Let’s learn the fundamentals of Grafana Tempo, a distributed tracing backend.
Distributed tracing is the way to get fine-grained information about system performance. It is a way to visualize the lifecycle of a request passing through the application. The application could consist of multiple services present on a single node or distributed across nodes.
So, by using distributed tracing, you can get a consolidated view of all the services. And Grafana Tempo is all about that.
What is Grafana Tempo?
There were some major updates from Grafana Labs at the ObservabilityCon conference this year, and Grafana Tempo was one of them. Grafana Labs has added one more project, “Grafana Tempo,” to their open-source portfolio.

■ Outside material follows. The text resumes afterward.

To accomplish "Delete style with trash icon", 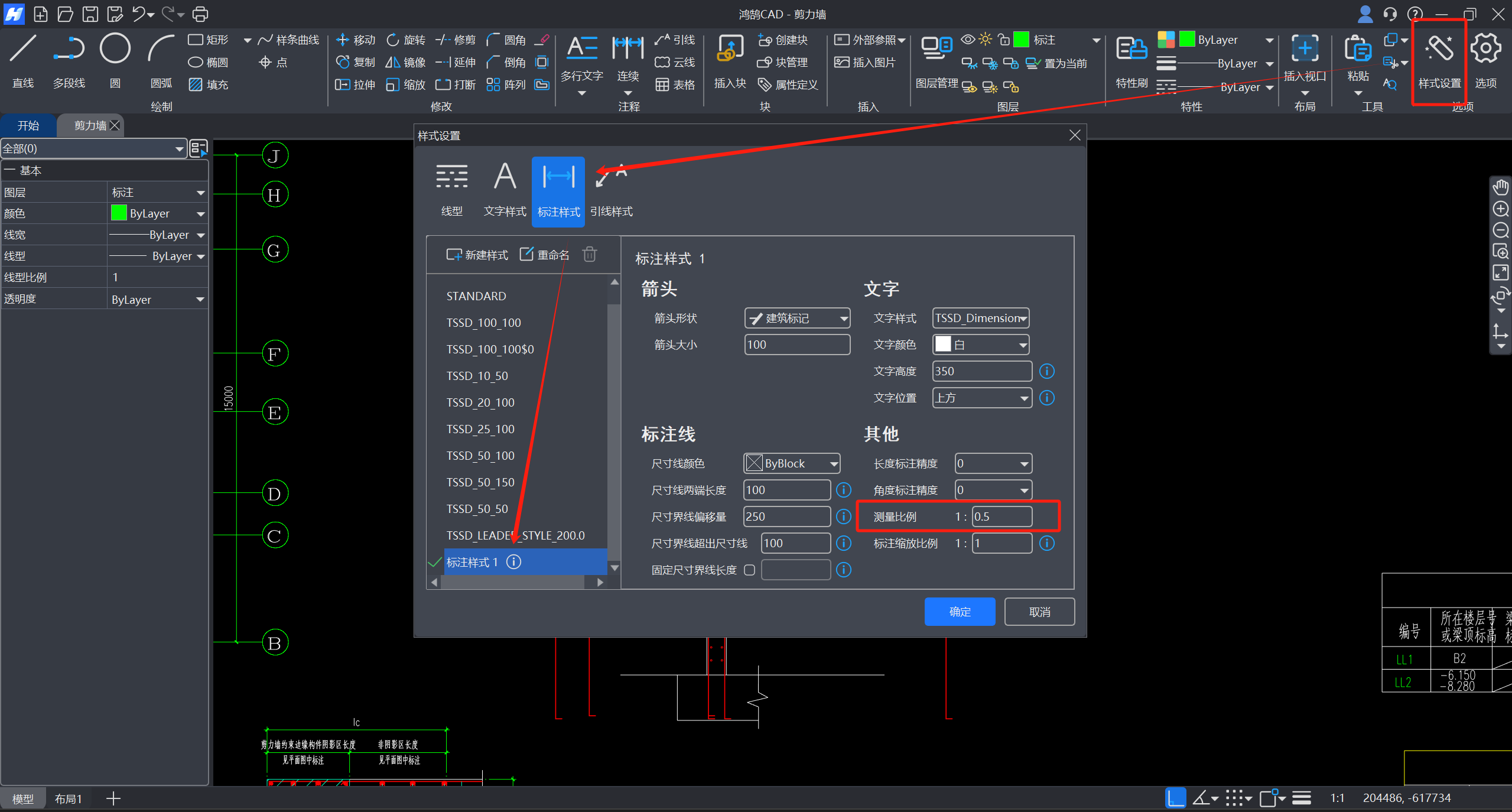I will point(589,255).
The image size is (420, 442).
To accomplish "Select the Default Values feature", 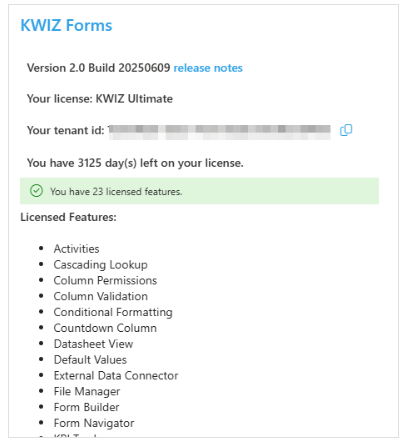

Grafana Tempo is an open-source distributed tracing backend that is highly scalable and easy to use. Tempo is completely compatible with other tracing protocols such as Zipkin, Jaeger, OpenTelemetry, and OpenCensus. Currently, it supports the Tempo data discovery engine in Loki, monitoring platforms such as Prometheus and Grafana. Grafana 7.3+ offers a seamless experience between Grafana and Tempo.
Why use Tempo?
Tempo is used to correlate the metrics, traces, and logs. There are situations where a user is getting the same kind of error multiple times. If I want to understand what is happening, I will need to look at the exact traces. But because of downsampling, some valuable information which I might be looking for would have got lost. With Tempo, now we need not downsample distributed tracing data. We can store the complete trace in object storage like S3 or GCS, making Tempo very cost-efficient.
Also, Tempo enables you for faster debugging/troubleshooting by quickly allowing you to move from metrics to the relevant traces of the specific logs which have recorded some issues.
Below are the configuration options used in Tempo.
- Distributor: These are used to configure receiving options to receive spans and then send them to the ingesters.
- Ingester: These are used to create batches of traces and sends them to TempoDB for storage.
- Compactor: It streams blocks from the storage such as S3 or GCS, combines them, and writes them back to the storage.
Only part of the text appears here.